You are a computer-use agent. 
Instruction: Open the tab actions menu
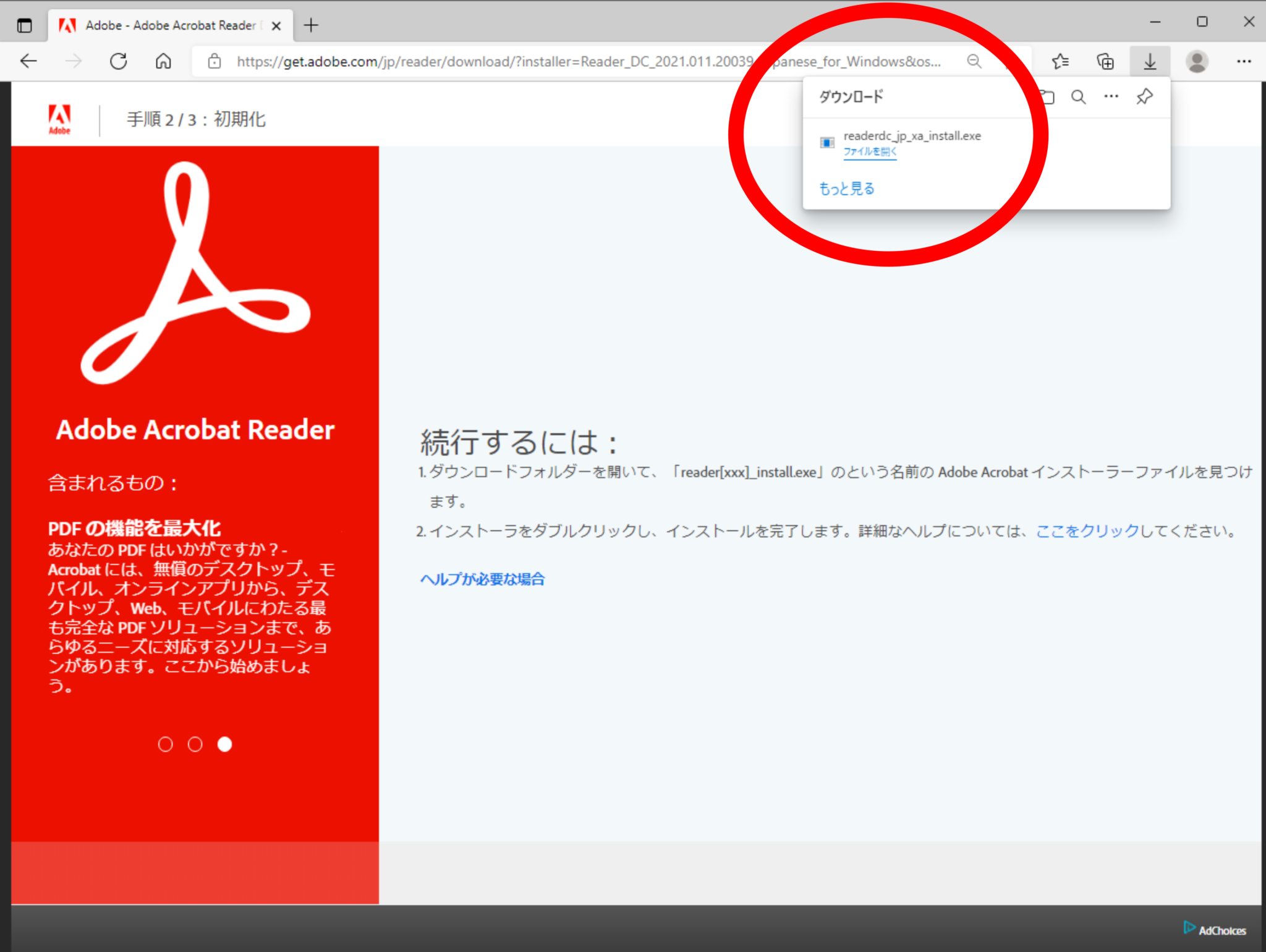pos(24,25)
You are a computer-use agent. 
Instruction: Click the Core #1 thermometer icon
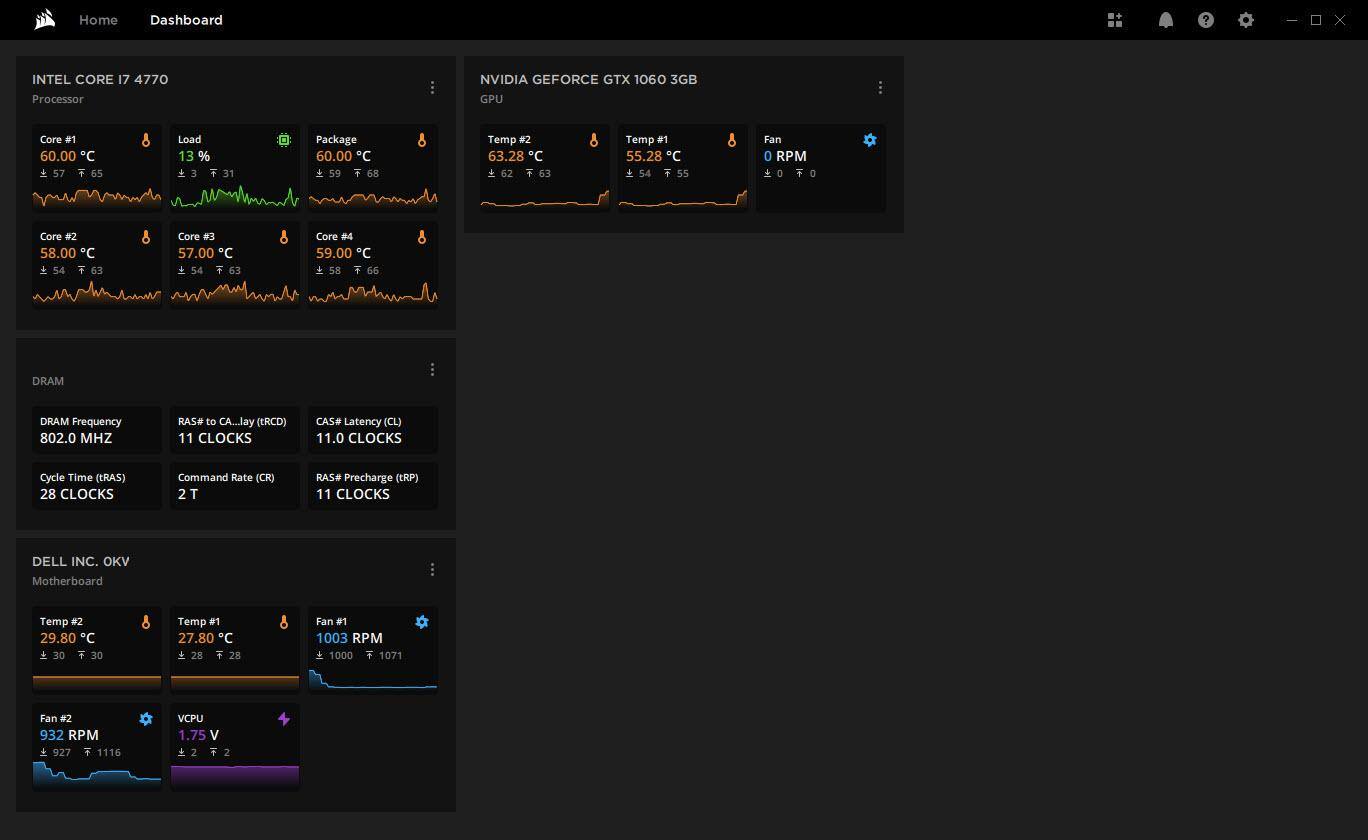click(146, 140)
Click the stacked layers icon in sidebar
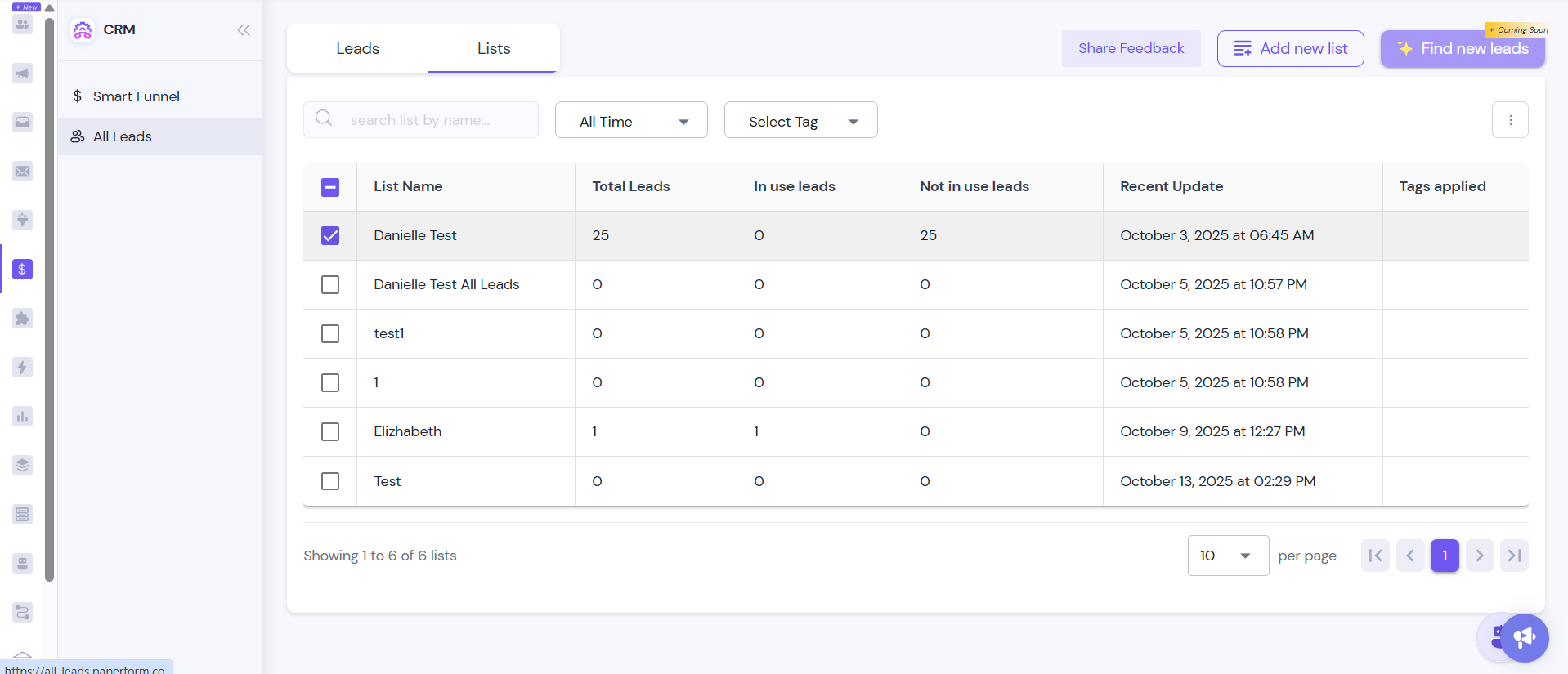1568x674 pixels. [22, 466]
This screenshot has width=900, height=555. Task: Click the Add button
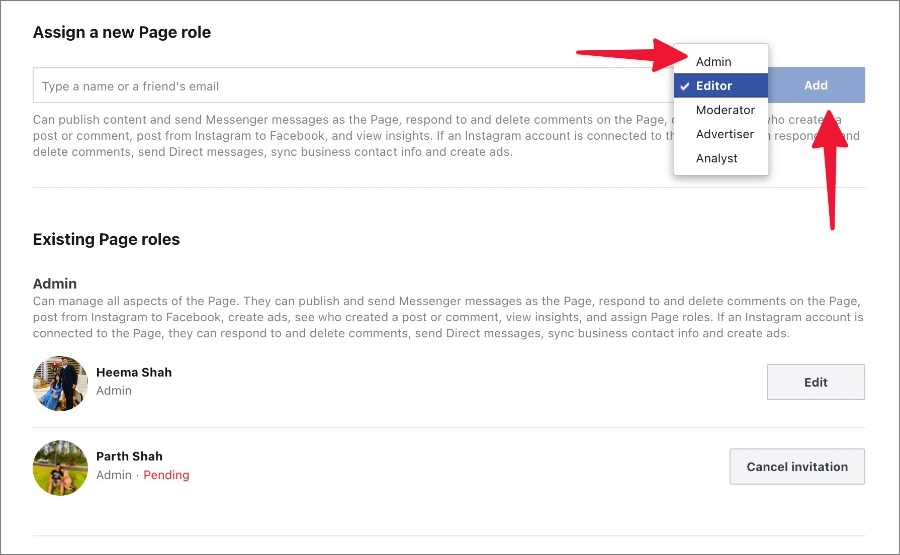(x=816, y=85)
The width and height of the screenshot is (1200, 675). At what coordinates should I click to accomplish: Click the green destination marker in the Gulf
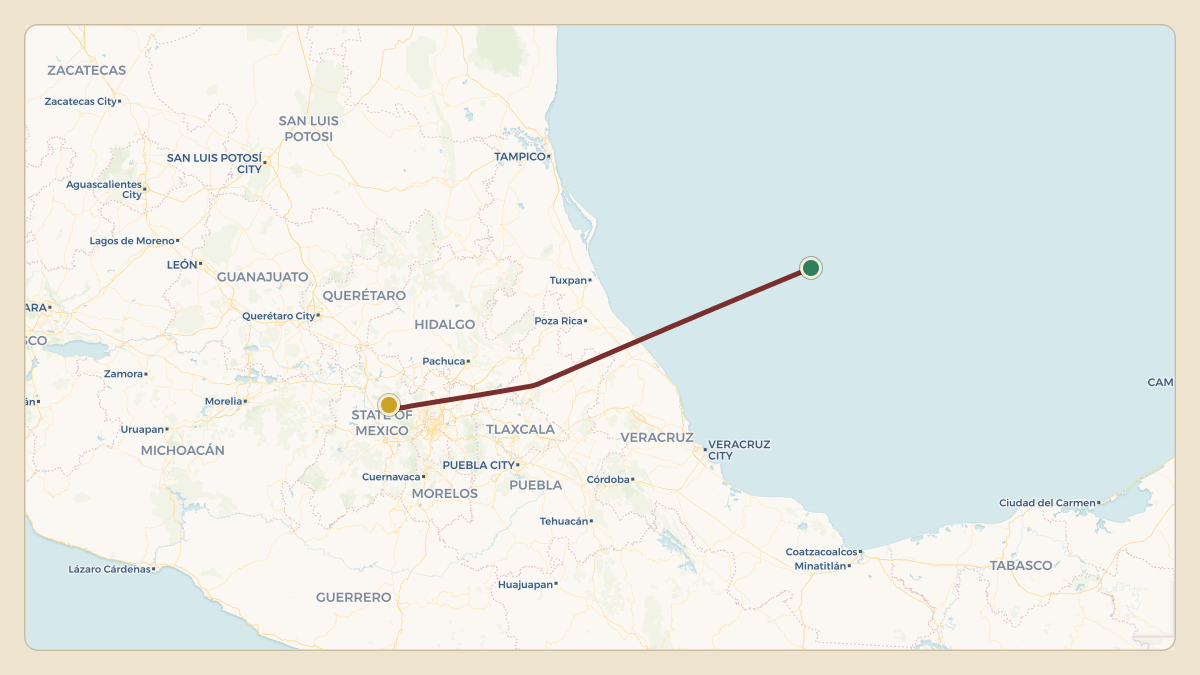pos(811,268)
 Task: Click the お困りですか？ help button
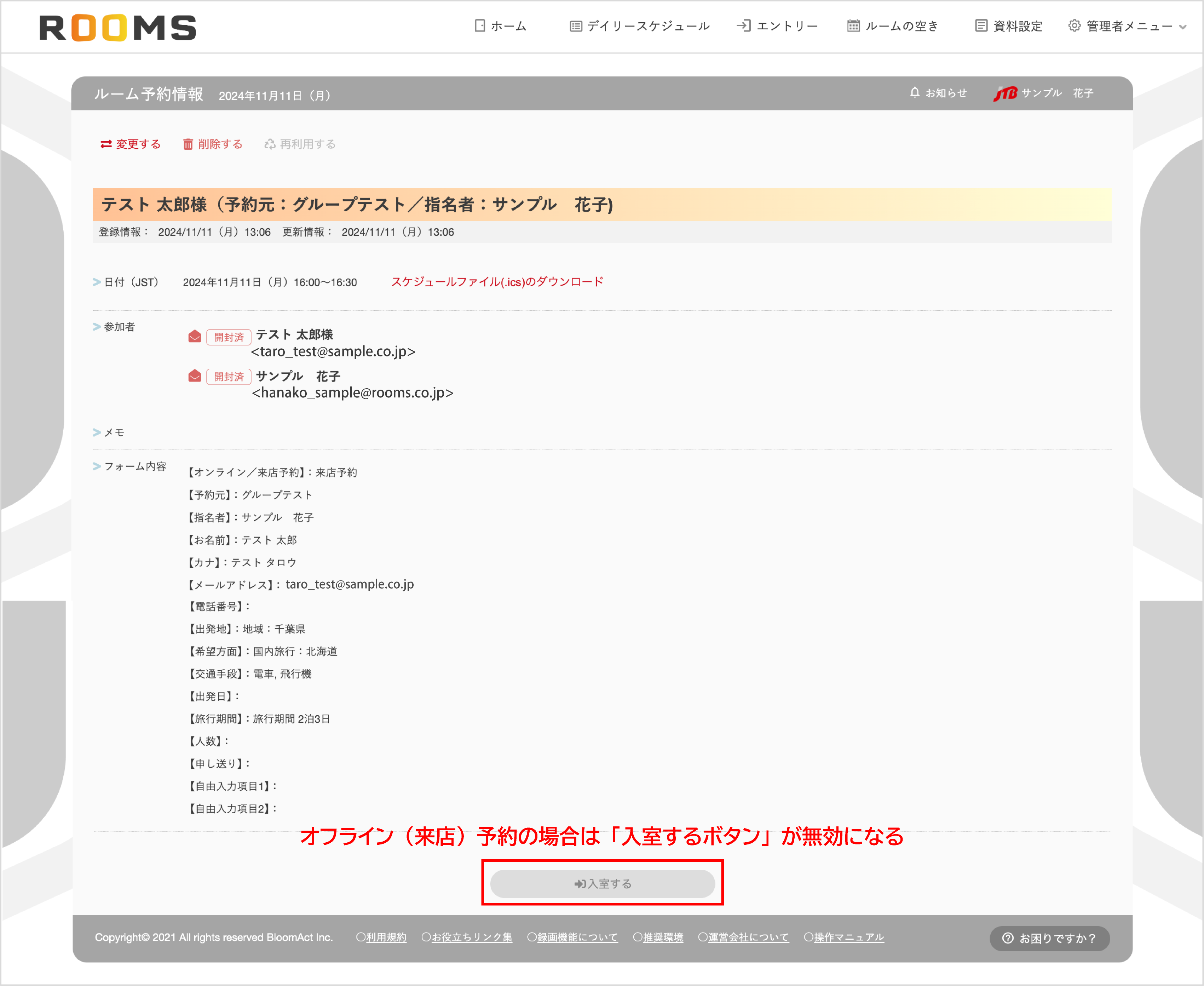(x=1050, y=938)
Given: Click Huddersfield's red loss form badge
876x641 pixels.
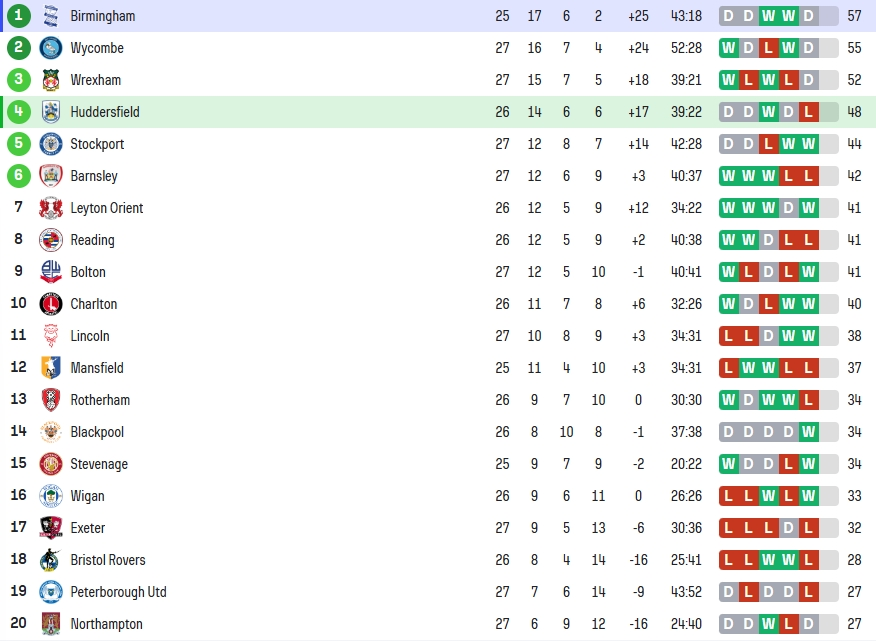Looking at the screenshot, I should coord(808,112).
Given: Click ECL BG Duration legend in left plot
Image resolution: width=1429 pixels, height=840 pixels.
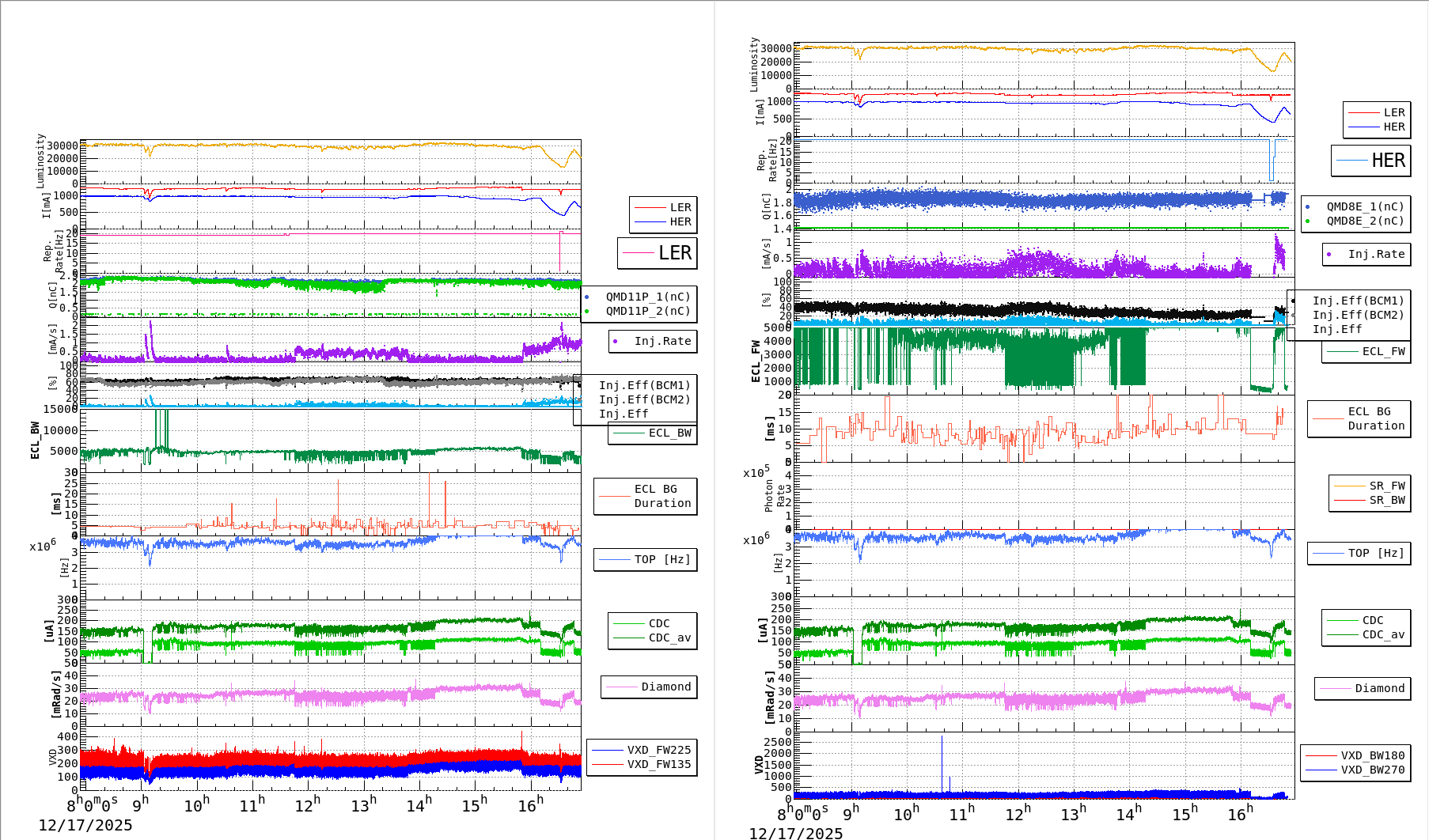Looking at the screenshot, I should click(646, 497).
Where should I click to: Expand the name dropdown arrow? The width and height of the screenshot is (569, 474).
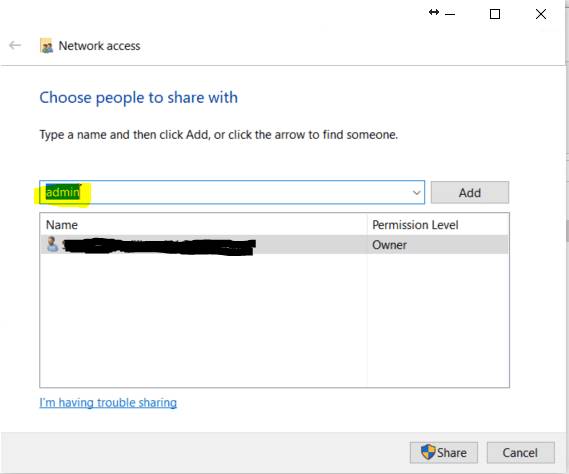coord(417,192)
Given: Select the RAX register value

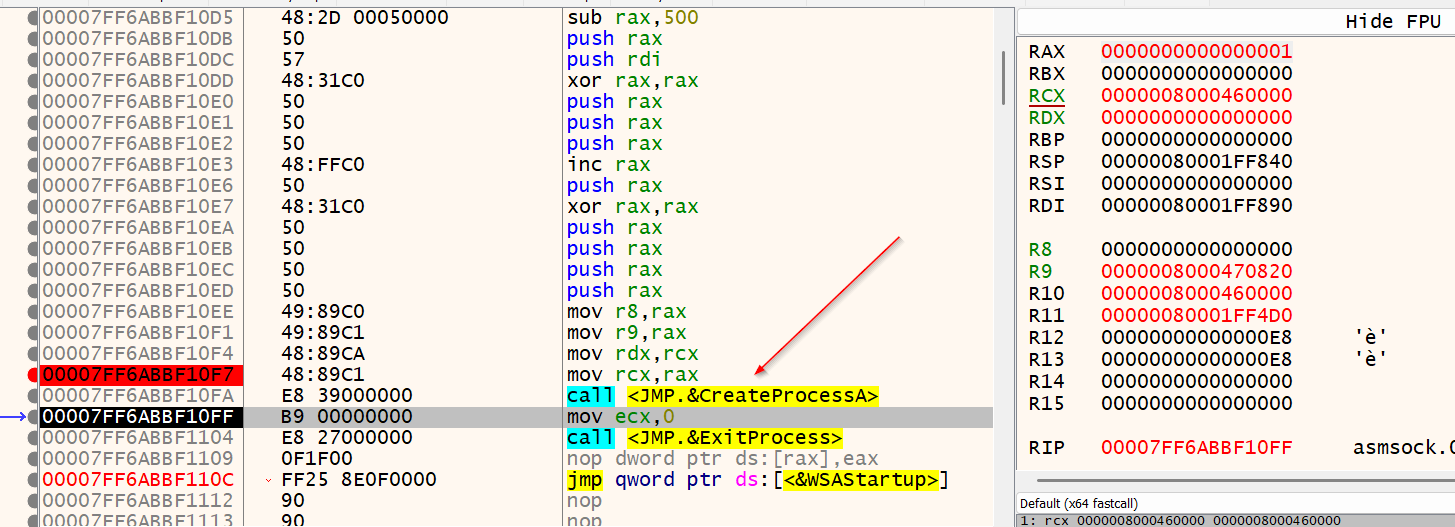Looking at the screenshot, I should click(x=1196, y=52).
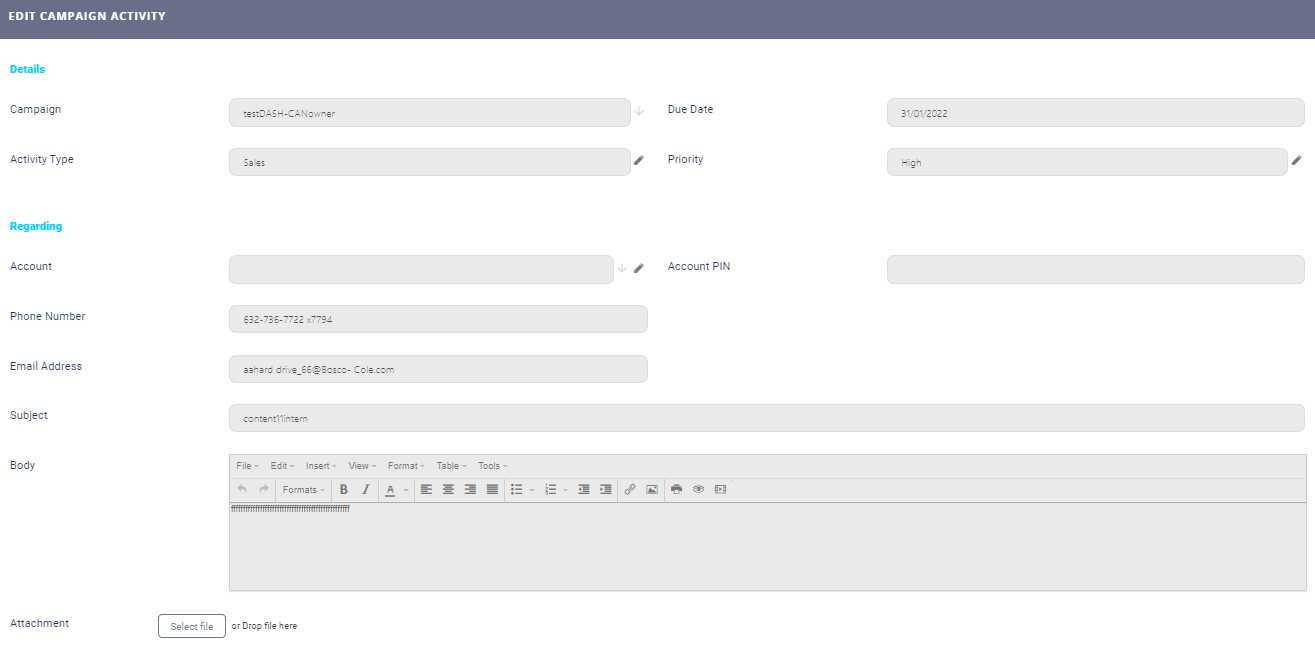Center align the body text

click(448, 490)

* PROBLEM DETAILS *
Reproduce the material above, swapping "computer-use agent" for "desktop assistant" wherever it occurs and changing nothing else. Leave the pictures out.

* TASK ANSWER *
You are a desktop assistant. 
Instruction: Open the tab actions menu
pos(24,25)
You are a desktop assistant. 
Instruction: Click the Core #1 thermometer icon
click(146, 140)
Click the stacked layers icon in sidebar
1568x674 pixels. [22, 466]
This screenshot has width=900, height=555. Task: Click the Add button
(x=816, y=85)
The width and height of the screenshot is (1200, 675). At what coordinates should I click to accomplish: Click the green destination marker in the Gulf
pos(811,268)
 Task: Click the お困りですか？ help button
(x=1050, y=938)
Given: Click Huddersfield's red loss form badge
876x641 pixels.
Looking at the screenshot, I should coord(808,112).
Given: Click ECL BG Duration legend in left plot
Image resolution: width=1429 pixels, height=840 pixels.
Looking at the screenshot, I should click(646, 497).
Where should I click to: Expand the name dropdown arrow? The width and height of the screenshot is (569, 474).
coord(417,192)
Given: Select the RAX register value

Looking at the screenshot, I should click(x=1196, y=52).
Center align the body text

click(448, 490)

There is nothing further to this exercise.